▸ Assignment: A faithful copy of the entire listing is what is needed.

════════════════════

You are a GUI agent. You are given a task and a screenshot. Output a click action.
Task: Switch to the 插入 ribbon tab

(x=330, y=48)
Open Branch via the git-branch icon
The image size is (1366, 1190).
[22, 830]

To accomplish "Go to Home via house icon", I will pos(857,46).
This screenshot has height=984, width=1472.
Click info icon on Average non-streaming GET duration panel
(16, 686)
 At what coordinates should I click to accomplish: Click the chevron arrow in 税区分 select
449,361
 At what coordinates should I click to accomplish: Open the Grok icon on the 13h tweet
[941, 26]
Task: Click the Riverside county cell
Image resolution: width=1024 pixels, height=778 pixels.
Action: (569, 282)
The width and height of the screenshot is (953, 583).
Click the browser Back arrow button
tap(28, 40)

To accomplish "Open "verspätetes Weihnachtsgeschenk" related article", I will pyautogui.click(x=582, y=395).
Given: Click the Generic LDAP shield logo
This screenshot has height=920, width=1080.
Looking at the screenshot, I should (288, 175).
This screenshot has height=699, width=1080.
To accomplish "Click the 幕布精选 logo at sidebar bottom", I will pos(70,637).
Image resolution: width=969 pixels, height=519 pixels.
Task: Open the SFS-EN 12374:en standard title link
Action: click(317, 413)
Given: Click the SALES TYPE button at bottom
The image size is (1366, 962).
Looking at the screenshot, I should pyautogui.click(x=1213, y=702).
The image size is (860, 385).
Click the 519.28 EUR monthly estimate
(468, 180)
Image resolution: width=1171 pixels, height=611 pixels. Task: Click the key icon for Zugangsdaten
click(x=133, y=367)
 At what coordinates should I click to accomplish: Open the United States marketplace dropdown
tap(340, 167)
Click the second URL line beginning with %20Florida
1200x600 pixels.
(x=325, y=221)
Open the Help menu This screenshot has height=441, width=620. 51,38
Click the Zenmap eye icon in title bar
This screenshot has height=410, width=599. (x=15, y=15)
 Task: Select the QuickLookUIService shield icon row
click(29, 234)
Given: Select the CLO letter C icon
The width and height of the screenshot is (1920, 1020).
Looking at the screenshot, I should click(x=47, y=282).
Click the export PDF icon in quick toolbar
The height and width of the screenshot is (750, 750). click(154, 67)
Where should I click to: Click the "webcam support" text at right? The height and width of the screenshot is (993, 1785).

════════════════════

▸ Your solution:
You are a GUI agent. You are given a task and a screenshot. Output a click action.
Task: Switch to the 插入 ribbon tab

(x=330, y=48)
Open Branch via the git-branch icon
The image size is (1366, 1190).
[22, 830]

To accomplish "Go to Home via house icon", I will pos(857,46).
This screenshot has height=984, width=1472.
Click info icon on Average non-streaming GET duration panel
(16, 686)
 At what coordinates should I click to accomplish: Click the chevron arrow in 税区分 select
449,361
 At what coordinates should I click to accomplish: Open the Grok icon on the 13h tweet
[941, 26]
Task: Click the Riverside county cell
Image resolution: width=1024 pixels, height=778 pixels.
Action: (569, 282)
The width and height of the screenshot is (953, 583).
Click the browser Back arrow button
tap(28, 40)

To accomplish "Open "verspätetes Weihnachtsgeschenk" related article", I will pyautogui.click(x=582, y=395).
Given: Click the Generic LDAP shield logo
This screenshot has height=920, width=1080.
Looking at the screenshot, I should (288, 175).
This screenshot has height=699, width=1080.
To accomplish "Click the 幕布精选 logo at sidebar bottom", I will pos(70,637).
Image resolution: width=969 pixels, height=519 pixels.
Task: Open the SFS-EN 12374:en standard title link
Action: click(317, 413)
Given: Click the SALES TYPE button at bottom
The image size is (1366, 962).
Looking at the screenshot, I should pyautogui.click(x=1213, y=702).
The image size is (860, 385).
Click the 519.28 EUR monthly estimate
(468, 180)
Image resolution: width=1171 pixels, height=611 pixels. Task: Click the key icon for Zugangsdaten
click(x=133, y=367)
 At what coordinates should I click to accomplish: Open the United States marketplace dropdown
tap(340, 167)
Click the second URL line beginning with %20Florida
1200x600 pixels.
(x=325, y=221)
Open the Help menu This screenshot has height=441, width=620. 51,38
Click the Zenmap eye icon in title bar
This screenshot has height=410, width=599. (x=15, y=15)
 Task: Select the QuickLookUIService shield icon row
click(29, 234)
Given: Select the CLO letter C icon
The width and height of the screenshot is (1920, 1020).
Looking at the screenshot, I should click(x=47, y=282).
Click the export PDF icon in quick toolbar
The height and width of the screenshot is (750, 750). click(154, 67)
Where should I click to: Click the "webcam support" text at right? The height and width of the screenshot is (993, 1785).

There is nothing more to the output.